Faecal microbiota transplantation

Faecal Microbiota transplantation (FMT) is another means to repopulate the gastrointestinal tract with beneficial bacteria. This type of treatment has been widely accepted for the treatment of Clostridium difficile infections. Typically, this treatment involves the transfer of faecal microbes from a healthy individual to a recipient. Preclinical studies have found that anxiety and depressive-like symptoms, along with behavioural changes in mice are seen when they had faecal transplants from psychiatric ill patients [116]. Other studies have shown that mice receiving faecal transplants from schizophrenia patients start exhibiting schizophrenia-like behavioural changes [130,131]. The use of FMT alleviated Alzheimer’s pathology in the brain of mice and helps to improve cognitive deficits and reduce amyloid-β [162]. A systematic review highlighted that patients receiving faecal transplant from healthy donors were found to have a decrease in depressive and anxiety-like symptoms [163].

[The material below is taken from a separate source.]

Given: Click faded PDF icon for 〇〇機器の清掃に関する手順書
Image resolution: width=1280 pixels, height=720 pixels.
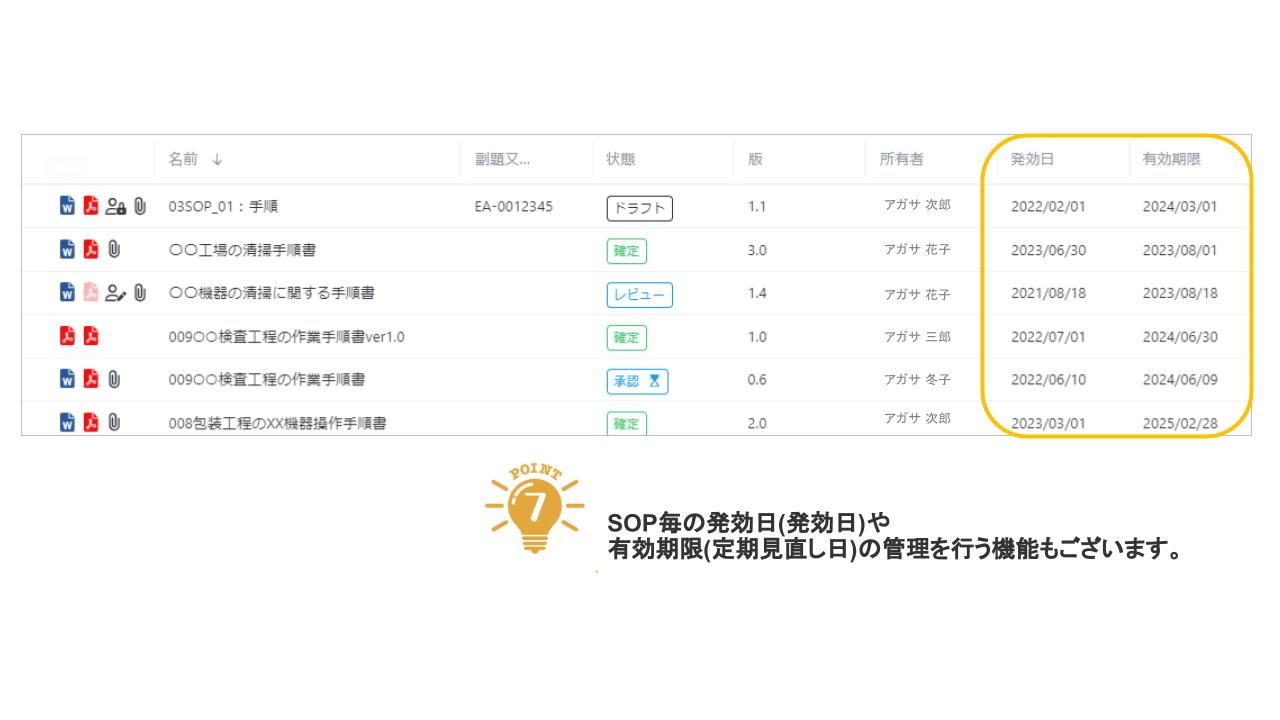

Both the use of probiotics and FMT showed some promise in the treatment of mental health and neurocognitive disorders. However, there are various limitations to this field of research. Not all studies showed effective therapeutic response. Often the studies use different types of probiotics, dosages, and treatment methods, and what constitutes as a “healthy microbiome” has not been fully defined. Further research is needed to support the efficacy of these treatments and better understand the underlying mechanisms.

Conclusions

There is evolving evidence that the GM can influence the brain cells in addition to intestinal cells, supporting that gut microbial composition contributes to brain health. The connection between the GM and the central nervous system, with implications for mental health, including cognition, has been discussed. Bowel microbes can produce neurotransmitters found in the human brain, thus having an influence on the brain neurochemistry, and also on brain disorders including cognitive, mood and behavioural ones. In summary, these observations in animal and human studies showed the evidence for an association between gut dysbiosis through the microbiota-gut brain axis with different mental health and neurocognitive disorders. Moreover, psychotropics used to treat these mental disorders can affect the GM due to their antimicrobial effects. The novel strategies of microbiota interventions, such as probiotic use and faecal transplant, may have a role in the clinical management of mental health disorders. More research is needed in all these areas before applying these strategies in clinical practice.

Disclosure statement

No potential conflict of interest was reported by the author(s).